WHAT IS REQUIRED
Pick out every line in the records below that contains the string "logo", matching case exactly, and copy each one.

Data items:

--- BEGIN ---

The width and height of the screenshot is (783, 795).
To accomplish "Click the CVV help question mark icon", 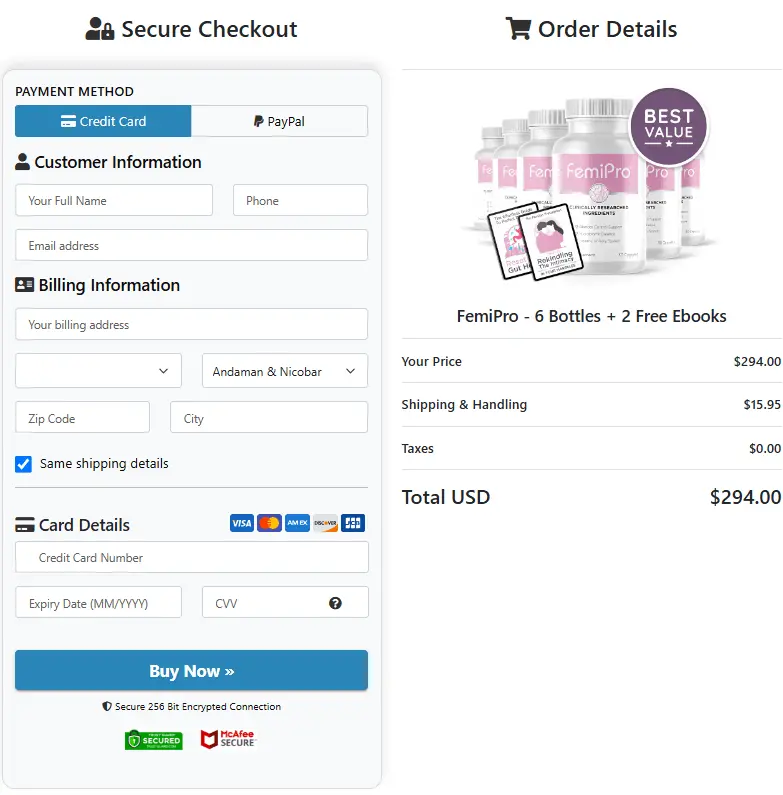I will click(x=335, y=603).
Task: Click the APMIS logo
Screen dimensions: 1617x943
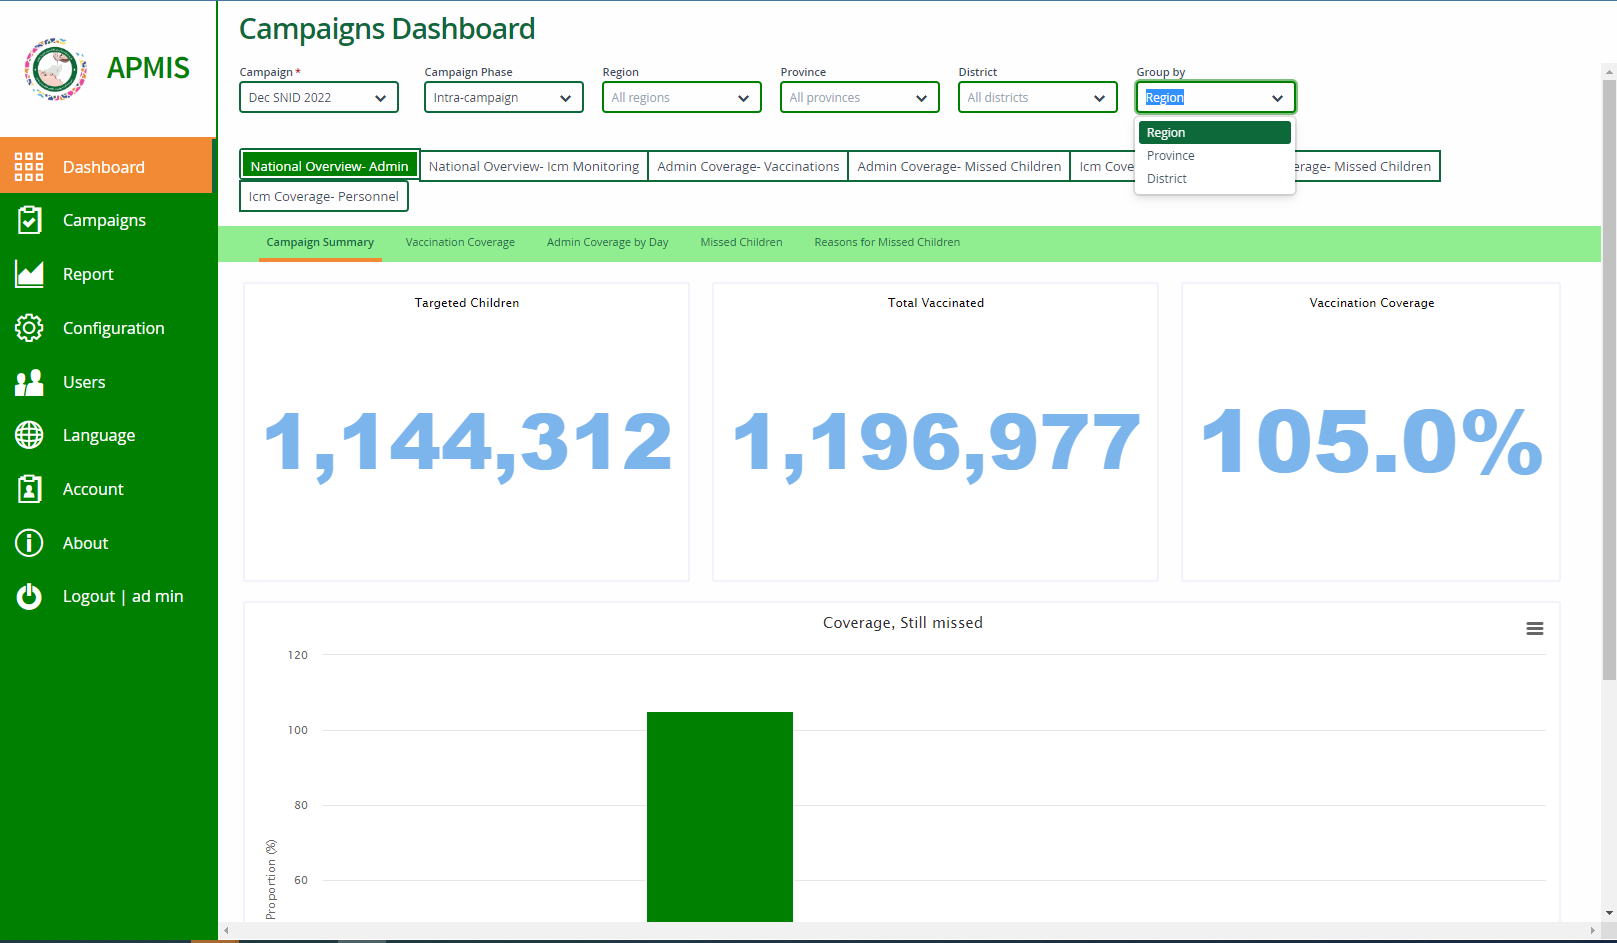Action: click(x=54, y=69)
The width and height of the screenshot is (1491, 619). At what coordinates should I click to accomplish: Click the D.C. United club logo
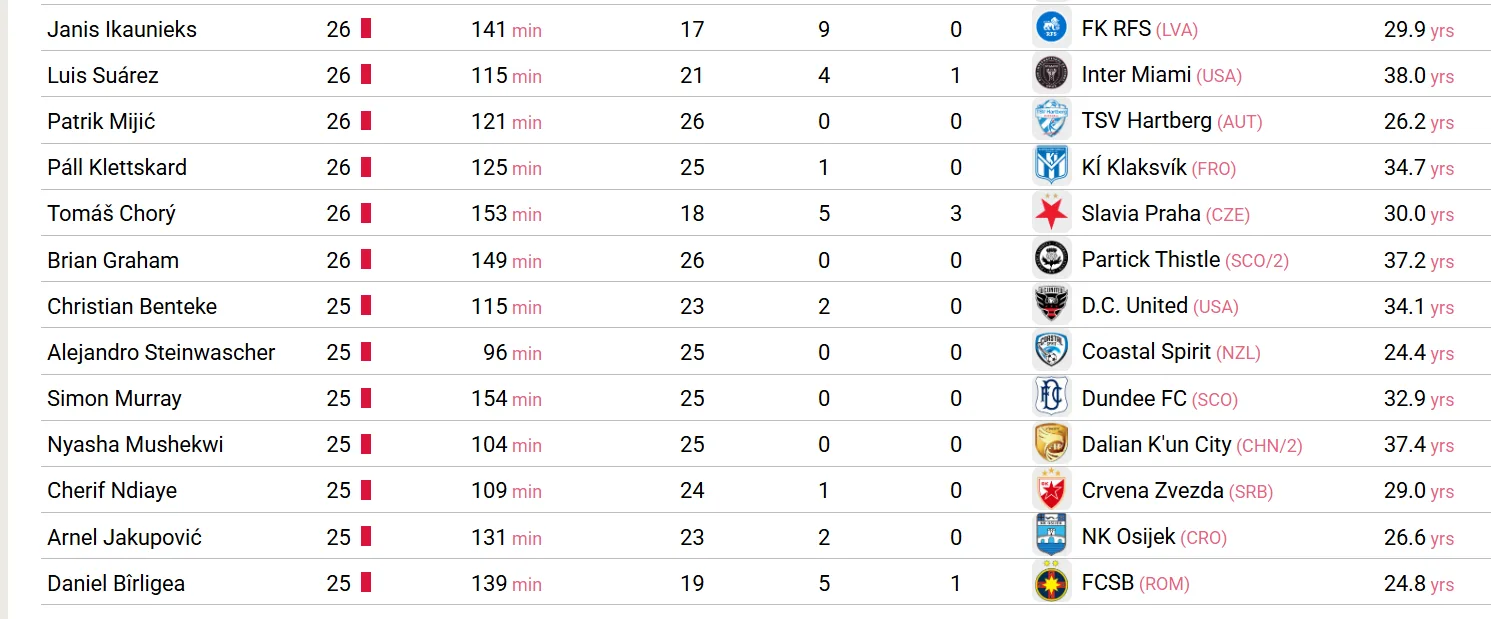click(1051, 305)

--- END ---

FULL RESPONSE
Task: Click the APMIS logo
The width and height of the screenshot is (1491, 619). At what coordinates should I click to accomplish: Click the D.C. United club logo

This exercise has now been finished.